**Exercise prompt**
Could you print every record exactly as it stands?

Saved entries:
>>>>>

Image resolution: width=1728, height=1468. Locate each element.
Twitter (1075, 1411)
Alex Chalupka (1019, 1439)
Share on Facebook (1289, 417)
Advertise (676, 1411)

<<<<<

**Output below**
Image resolution: width=1728, height=1468. Locate each element.
Twitter (1075, 1411)
Alex Chalupka (1019, 1439)
Share on Facebook (1289, 417)
Advertise (676, 1411)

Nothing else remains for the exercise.